As part of DC Fintech Week, a digital conference on the fintech government side, several international leaders gathered on October 19 for a panel entitled: Central Banks, CBDCs, and Cryptoeconomics.
“I do not see technological barriers in this area, but I do see technological challenges,” said Cecilia Skingsley, Senior Vice Governor of the Riksbank, Riksbank.
“The problem is not so much the technology itself, but the fact that we have to choose the political goals we want to focus on and the problem we want to solve,” she explained. “Depending on what it is and what purpose we want to serve it, technology chooses.”
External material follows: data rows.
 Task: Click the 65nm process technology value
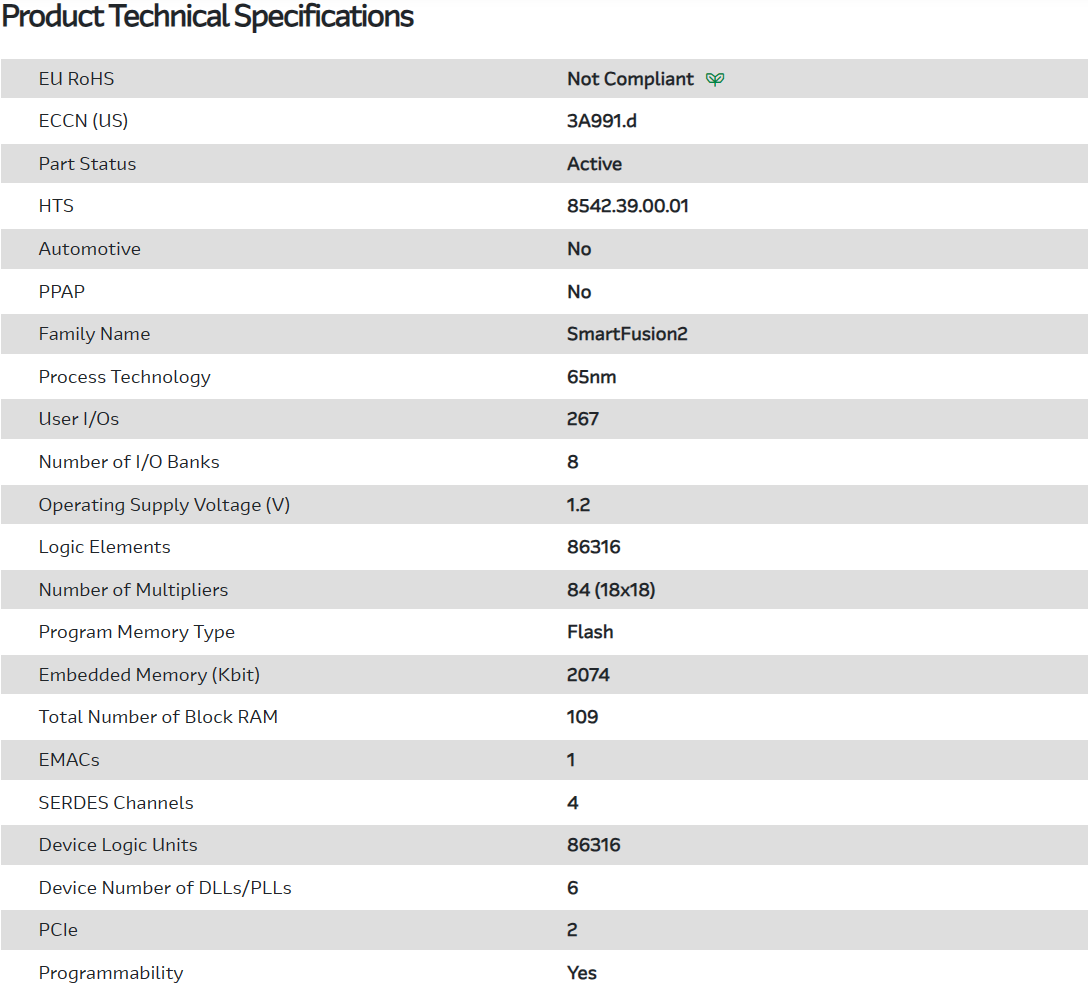click(591, 377)
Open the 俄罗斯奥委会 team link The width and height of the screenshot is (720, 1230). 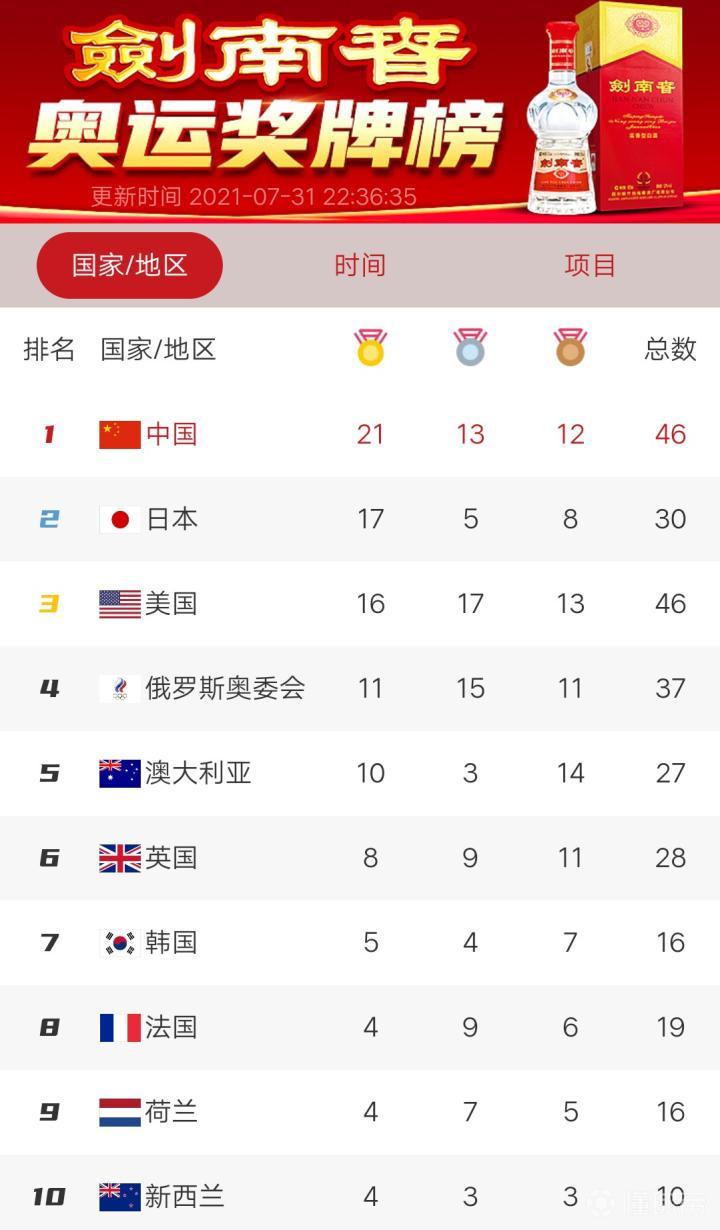click(225, 688)
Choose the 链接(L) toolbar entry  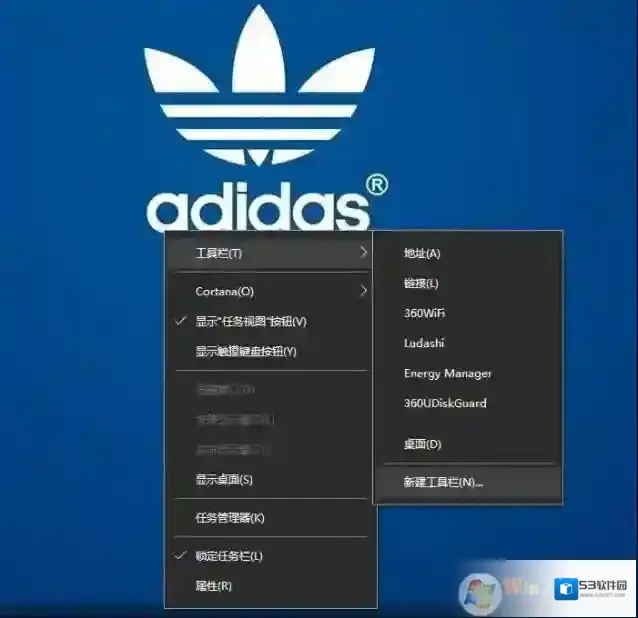pos(421,284)
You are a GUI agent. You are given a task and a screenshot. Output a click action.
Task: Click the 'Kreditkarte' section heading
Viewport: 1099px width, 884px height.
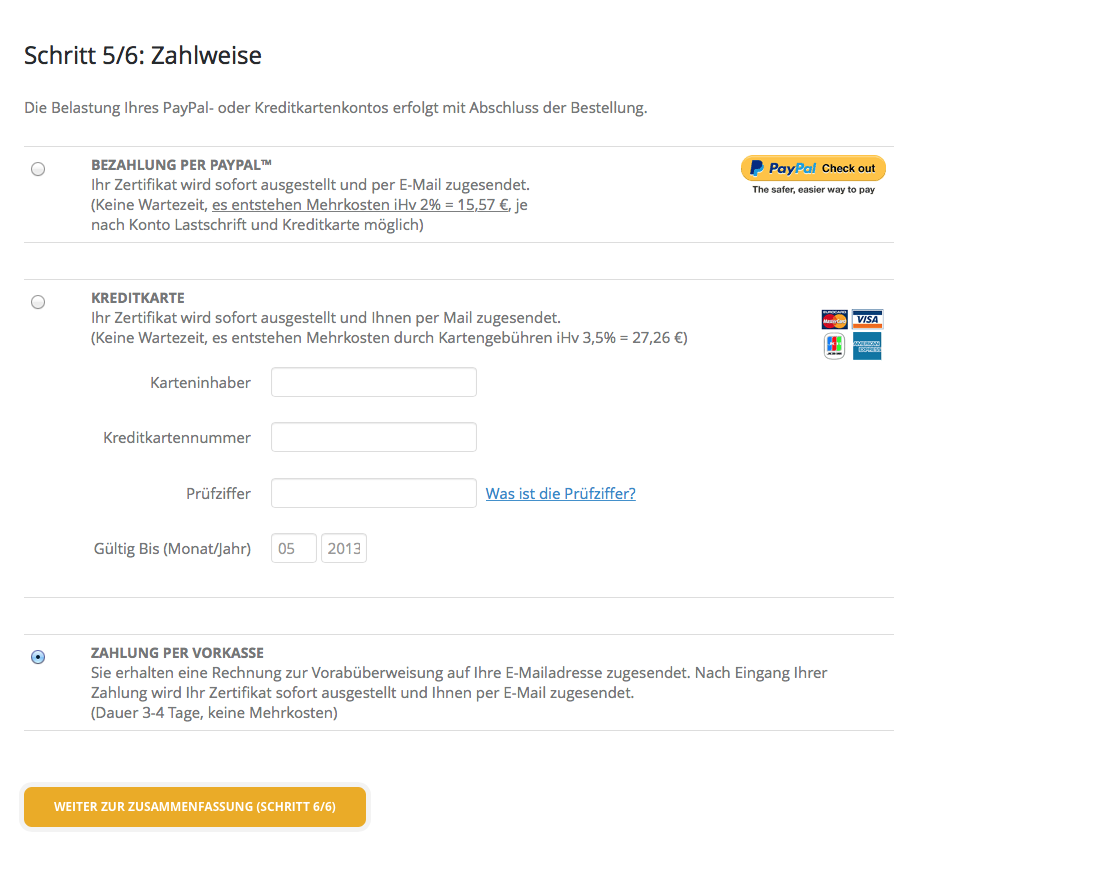(137, 298)
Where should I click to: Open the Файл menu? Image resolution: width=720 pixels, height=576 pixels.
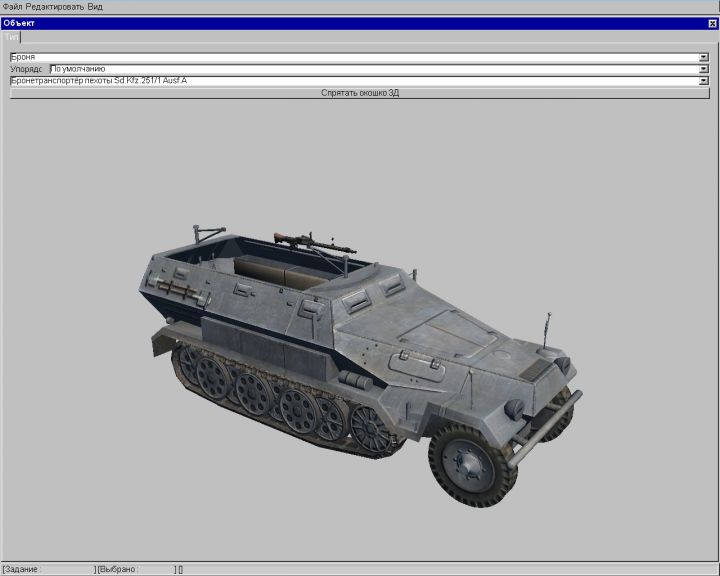tap(12, 6)
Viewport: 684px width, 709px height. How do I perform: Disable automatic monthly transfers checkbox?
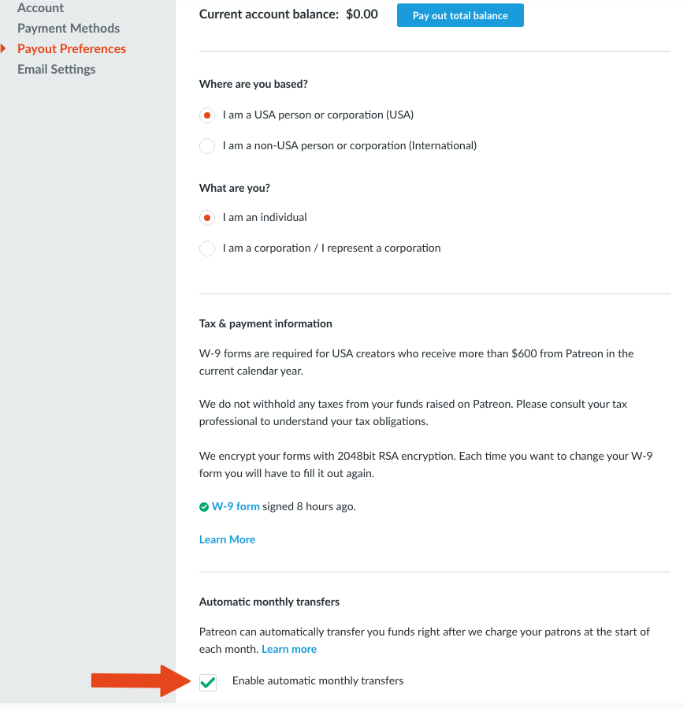[208, 682]
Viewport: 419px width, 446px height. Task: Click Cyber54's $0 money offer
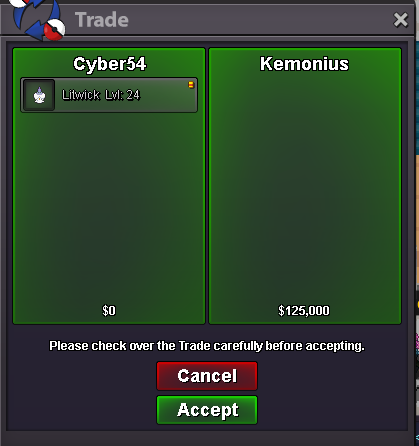tap(109, 311)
The session included discussions between four separate bodies on various aspects of CBD, including the global race for such a coin, as well as barriers. In addition to Skinsley, the session was attended by BIS Executive Committee Member Benoit Coeur, Bank of England Vice Governor John Cunliffe, and former CFTC Chairman J. Christopher Giancarlo
For the Bank of England, Cunliffe explained that cash is a big part of the economy. “The criticism is no longer appropriate,” he said. “People are becoming increasingly uncomfortable using it in everyday life, and the COIVD crisis has accelerated this,” he added. “On the other hand, and for the same reasons, merchants are becoming less and less accepting, even to those who can accept cash.”
Giancarlo highlighted the competitive atmosphere surrounding the launch of the CBDC and said that winning the race was not the most important thing – a view recently expressed by US Federal Reserve Chairman Jerome Powell.
“If there is a winner, I do not think the winner will necessarily be the first, and the loser will necessarily be the last,” Giancarlo said during the session. He explained that “what matters is any central bank that succeeds in implementing its social values for the successful development of the central bank’s digital currencies.” “On the other hand, it can not be too late to play here,” he added.
Referring to the BIS report from January 2020, Coehr reminded the public that a large number of central banks around the world consider central banks’ digital currency to be a valuable study. China has made great strides in developing digital central bank currencies by 2020.